[Problem A]:
Edit the book review below by copying it between "Petri S. Juuti, Tapio" and "(paper), ISBN 978-951-98151-2-1.", inclusive, and replacing "Finland" with "Suomi".

[Passage provided]:
....................

Petri S. Juuti, Tapio S. Katko, eds. From a Few to All: Long-term Development of Water and Environmental Services in Finland. Pieksamakik: KehräMedia Inc., 2004. 175 pp. EUR 25.00 (paper), ISBN 978-951-98151-2-1.
Reviewed by Christer Nordlund (Department of Historical Studies, Umeå University)
Published on H-Environment (August, 2005)
Entering the Invisible Cities of Finland
I visited Finland for the first time at the beginning of the 1980s. It happened during a summer holiday when I traveled with my parents by car from Vaasa to Tampere. From that trip I learned two things about the country: that there are plenty of lakes, in fact some 180,000 (10 percent of the surface area), and that the taste of the tap water was quite bad. I did not even like the Finnish lemonade. For a child this situation was difficult to understand. How come that tap water, in a country with so many beautiful lakes, had such an unpleasant taste?
The quality of drinking water in Finland is much better today than it was some twenty-five years ago. According to a recent survey, the quality is even one of the best in the world. This progress of water quality has a history, and for those who have an interest in the development and planning of water services in Finland I can recommend the book From a Few to All. It is an anthology on water supply, waterworks, and sanitation that contains an unusual mix of papers from different academic fields, dealing not only with the past (from the beginning of the nineteenth century onward) but also the present situation as well as questions concerning the future. Several of the papers are articles already published in, or submitted to, different professional journals, and some are English summaries of books published in Finnish. The papers are put together with a common layout, which makes the reading pleasant. However, the editorial work seems to have been a rushed job because there are a few too many typographical errors.

....................

[Records for this task]:
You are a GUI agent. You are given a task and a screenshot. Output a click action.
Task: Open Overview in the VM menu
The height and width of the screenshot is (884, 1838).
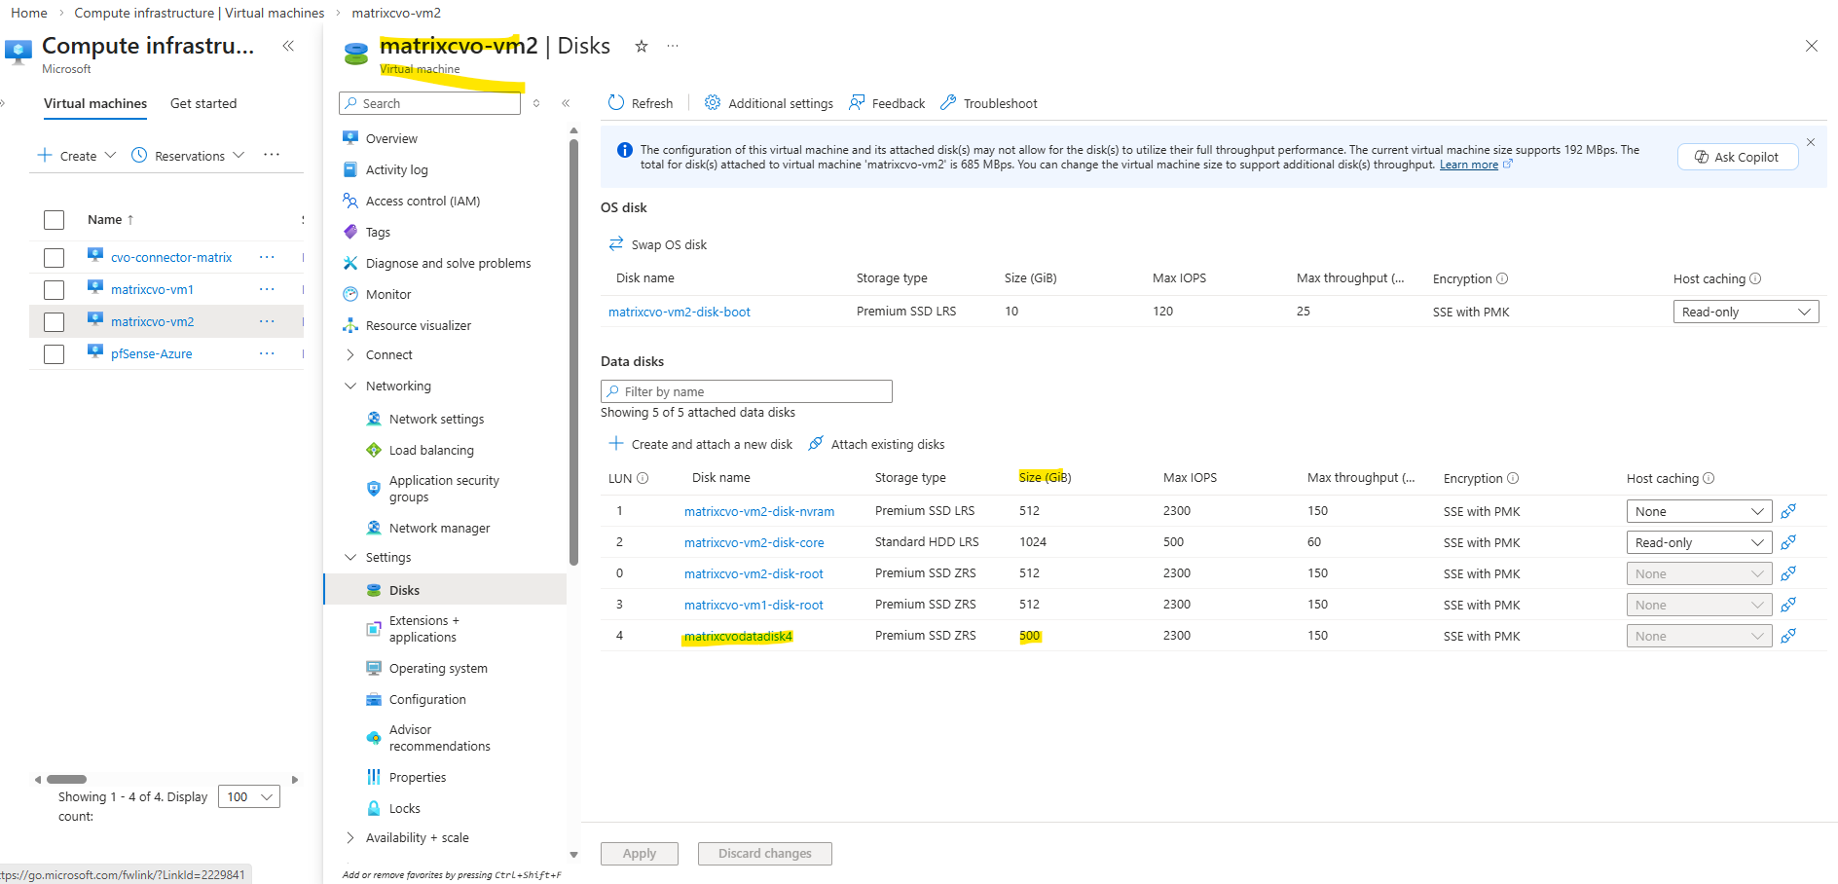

....................

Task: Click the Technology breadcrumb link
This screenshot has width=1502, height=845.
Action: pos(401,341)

....................

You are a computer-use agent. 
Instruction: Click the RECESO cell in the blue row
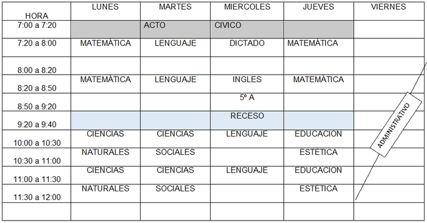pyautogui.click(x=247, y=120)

....................

[Problem B]:
In the rows above, rewrite the lines between the ones holding "You are a computer-use agent." and "pyautogui.click(x=247, y=120)", inclusive, as a JSON list of strings with one string per line. Skip blank lines and leave the pictures out.

[Result A]:
Petri S. Juuti, Tapio S. Katko, eds. From a Few to All: Long-term Development of Water and Environmental Services in Suomi. Pieksamakik: KehräMedia Inc., 2004. 175 pp. EUR 25.00 (paper), ISBN 978-951-98151-2-1.

[Result B]:
[
  "You are a computer-use agent. ",
  "Instruction: Click the RECESO cell in the blue row",
  "pyautogui.click(x=247, y=120)"
]